Exercise description —
Nothing in the data may be altered, so output all of it exactly.

Study material —
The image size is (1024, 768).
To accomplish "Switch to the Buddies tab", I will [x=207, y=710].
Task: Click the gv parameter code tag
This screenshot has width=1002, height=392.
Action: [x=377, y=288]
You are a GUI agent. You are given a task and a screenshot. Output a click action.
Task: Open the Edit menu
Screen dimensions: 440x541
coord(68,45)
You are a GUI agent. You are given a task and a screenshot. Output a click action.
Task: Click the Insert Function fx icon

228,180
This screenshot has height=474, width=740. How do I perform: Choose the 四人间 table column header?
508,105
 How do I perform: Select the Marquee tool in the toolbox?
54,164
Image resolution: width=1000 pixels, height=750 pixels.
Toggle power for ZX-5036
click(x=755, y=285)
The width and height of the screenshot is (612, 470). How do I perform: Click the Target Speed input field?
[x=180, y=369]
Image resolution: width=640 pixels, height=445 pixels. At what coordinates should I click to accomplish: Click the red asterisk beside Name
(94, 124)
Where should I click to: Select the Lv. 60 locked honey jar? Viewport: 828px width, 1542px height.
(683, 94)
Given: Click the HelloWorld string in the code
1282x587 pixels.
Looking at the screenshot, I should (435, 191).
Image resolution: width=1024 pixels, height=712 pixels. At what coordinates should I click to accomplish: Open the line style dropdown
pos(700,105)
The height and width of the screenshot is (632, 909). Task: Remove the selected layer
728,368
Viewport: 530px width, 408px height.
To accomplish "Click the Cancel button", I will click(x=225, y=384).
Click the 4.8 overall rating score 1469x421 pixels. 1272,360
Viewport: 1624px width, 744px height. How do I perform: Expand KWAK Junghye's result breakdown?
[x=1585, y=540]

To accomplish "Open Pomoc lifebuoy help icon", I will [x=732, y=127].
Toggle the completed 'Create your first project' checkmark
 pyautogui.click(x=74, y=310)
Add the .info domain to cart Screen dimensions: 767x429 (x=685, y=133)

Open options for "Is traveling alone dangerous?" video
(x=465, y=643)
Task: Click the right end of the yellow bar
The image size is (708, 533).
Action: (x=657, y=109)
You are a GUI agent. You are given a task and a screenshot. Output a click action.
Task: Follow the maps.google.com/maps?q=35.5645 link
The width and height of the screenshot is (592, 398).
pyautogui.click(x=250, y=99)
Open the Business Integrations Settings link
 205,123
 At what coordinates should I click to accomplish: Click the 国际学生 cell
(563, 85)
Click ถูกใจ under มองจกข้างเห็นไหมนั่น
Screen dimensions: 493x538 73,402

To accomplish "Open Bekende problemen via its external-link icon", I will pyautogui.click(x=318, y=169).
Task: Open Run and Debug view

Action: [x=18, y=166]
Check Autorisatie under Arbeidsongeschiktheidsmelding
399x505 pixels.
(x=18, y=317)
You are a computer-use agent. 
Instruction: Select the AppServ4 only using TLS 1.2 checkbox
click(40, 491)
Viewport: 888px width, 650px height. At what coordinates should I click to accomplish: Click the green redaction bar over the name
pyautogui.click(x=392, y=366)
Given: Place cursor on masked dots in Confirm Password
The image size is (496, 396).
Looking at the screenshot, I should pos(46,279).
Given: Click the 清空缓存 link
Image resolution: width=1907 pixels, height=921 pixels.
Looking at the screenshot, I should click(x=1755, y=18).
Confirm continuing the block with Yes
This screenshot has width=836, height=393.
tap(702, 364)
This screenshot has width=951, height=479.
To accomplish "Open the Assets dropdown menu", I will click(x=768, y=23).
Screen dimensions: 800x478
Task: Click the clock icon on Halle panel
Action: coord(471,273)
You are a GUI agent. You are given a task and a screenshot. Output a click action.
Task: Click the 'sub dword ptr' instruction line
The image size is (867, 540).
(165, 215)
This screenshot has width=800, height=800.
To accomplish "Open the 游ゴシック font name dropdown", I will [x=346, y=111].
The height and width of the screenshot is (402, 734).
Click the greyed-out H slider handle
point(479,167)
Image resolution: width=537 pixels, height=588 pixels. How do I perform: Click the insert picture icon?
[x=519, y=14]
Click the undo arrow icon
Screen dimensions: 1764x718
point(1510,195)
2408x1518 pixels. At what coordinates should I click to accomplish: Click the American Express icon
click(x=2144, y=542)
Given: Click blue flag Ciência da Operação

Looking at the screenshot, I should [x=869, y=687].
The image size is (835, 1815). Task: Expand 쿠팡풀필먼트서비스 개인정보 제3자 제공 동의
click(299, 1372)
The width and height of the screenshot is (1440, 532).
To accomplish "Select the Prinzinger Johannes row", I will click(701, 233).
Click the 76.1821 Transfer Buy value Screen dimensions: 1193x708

Exercise response —
The image size is (1024, 768).
To accomplish "Switch to the Buddies tab", I will [x=207, y=710].
Task: Click the gv parameter code tag
This screenshot has width=1002, height=392.
Action: [x=377, y=288]
You are a GUI agent. You are given a task and a screenshot. Output a click action.
Task: Open the Edit menu
Screen dimensions: 440x541
coord(68,45)
You are a GUI agent. You are given a task and a screenshot. Output a click action.
Task: Click the Insert Function fx icon

228,180
This screenshot has height=474, width=740. How do I perform: Choose the 四人间 table column header?
508,105
 How do I perform: Select the Marquee tool in the toolbox?
54,164
Image resolution: width=1000 pixels, height=750 pixels.
Toggle power for ZX-5036
click(x=755, y=285)
The width and height of the screenshot is (612, 470). How do I perform: Click the Target Speed input field?
[x=180, y=369]
Image resolution: width=640 pixels, height=445 pixels. At what coordinates should I click to accomplish: Click the red asterisk beside Name
(94, 124)
Where should I click to: Select the Lv. 60 locked honey jar? Viewport: 828px width, 1542px height.
(683, 94)
Given: Click the HelloWorld string in the code
1282x587 pixels.
Looking at the screenshot, I should (435, 191).
Image resolution: width=1024 pixels, height=712 pixels. At what coordinates should I click to accomplish: Open the line style dropdown
pos(700,105)
The height and width of the screenshot is (632, 909). Task: Remove the selected layer
728,368
Viewport: 530px width, 408px height.
To accomplish "Click the Cancel button", I will click(x=225, y=384).
Click the 4.8 overall rating score 1469x421 pixels. 1272,360
Viewport: 1624px width, 744px height. How do I perform: Expand KWAK Junghye's result breakdown?
[x=1585, y=540]

To accomplish "Open Pomoc lifebuoy help icon", I will [x=732, y=127].
Toggle the completed 'Create your first project' checkmark
 pyautogui.click(x=74, y=310)
Add the .info domain to cart Screen dimensions: 767x429 (x=685, y=133)

Open options for "Is traveling alone dangerous?" video
(x=465, y=643)
Task: Click the right end of the yellow bar
The image size is (708, 533).
Action: (x=657, y=109)
You are a GUI agent. You are given a task and a screenshot. Output a click action.
Task: Follow the maps.google.com/maps?q=35.5645 link
The width and height of the screenshot is (592, 398).
pyautogui.click(x=250, y=99)
Open the Business Integrations Settings link
 205,123
 At what coordinates should I click to accomplish: Click the 国际学生 cell
(563, 85)
Click ถูกใจ under มองจกข้างเห็นไหมนั่น
Screen dimensions: 493x538 73,402

To accomplish "Open Bekende problemen via its external-link icon", I will pyautogui.click(x=318, y=169).
Task: Open Run and Debug view

Action: [x=18, y=166]
Check Autorisatie under Arbeidsongeschiktheidsmelding
399x505 pixels.
(x=18, y=317)
You are a computer-use agent. 
Instruction: Select the AppServ4 only using TLS 1.2 checkbox
click(40, 491)
Viewport: 888px width, 650px height. At what coordinates should I click to accomplish: Click the green redaction bar over the name
pyautogui.click(x=392, y=366)
Given: Place cursor on masked dots in Confirm Password
The image size is (496, 396).
Looking at the screenshot, I should pos(46,279).
Given: Click the 清空缓存 link
Image resolution: width=1907 pixels, height=921 pixels.
Looking at the screenshot, I should click(x=1755, y=18).
Confirm continuing the block with Yes
This screenshot has width=836, height=393.
tap(702, 364)
This screenshot has width=951, height=479.
To accomplish "Open the Assets dropdown menu", I will click(x=768, y=23).
Screen dimensions: 800x478
Task: Click the clock icon on Halle panel
Action: coord(471,273)
You are a GUI agent. You are given a task and a screenshot. Output a click action.
Task: Click the 'sub dword ptr' instruction line
The image size is (867, 540).
(165, 215)
This screenshot has width=800, height=800.
To accomplish "Open the 游ゴシック font name dropdown", I will [x=346, y=111].
The height and width of the screenshot is (402, 734).
Click the greyed-out H slider handle
point(479,167)
Image resolution: width=537 pixels, height=588 pixels. How do I perform: Click the insert picture icon?
[x=519, y=14]
Click the undo arrow icon
Screen dimensions: 1764x718
point(1510,195)
2408x1518 pixels. At what coordinates should I click to accomplish: Click the American Express icon
click(x=2144, y=542)
Given: Click blue flag Ciência da Operação

Looking at the screenshot, I should [x=869, y=687].
The image size is (835, 1815). Task: Expand 쿠팡풀필먼트서비스 개인정보 제3자 제공 동의
click(299, 1372)
The width and height of the screenshot is (1440, 532).
To accomplish "Select the Prinzinger Johannes row", I will click(701, 233).
Click the 76.1821 Transfer Buy value Screen dimensions: 1193x708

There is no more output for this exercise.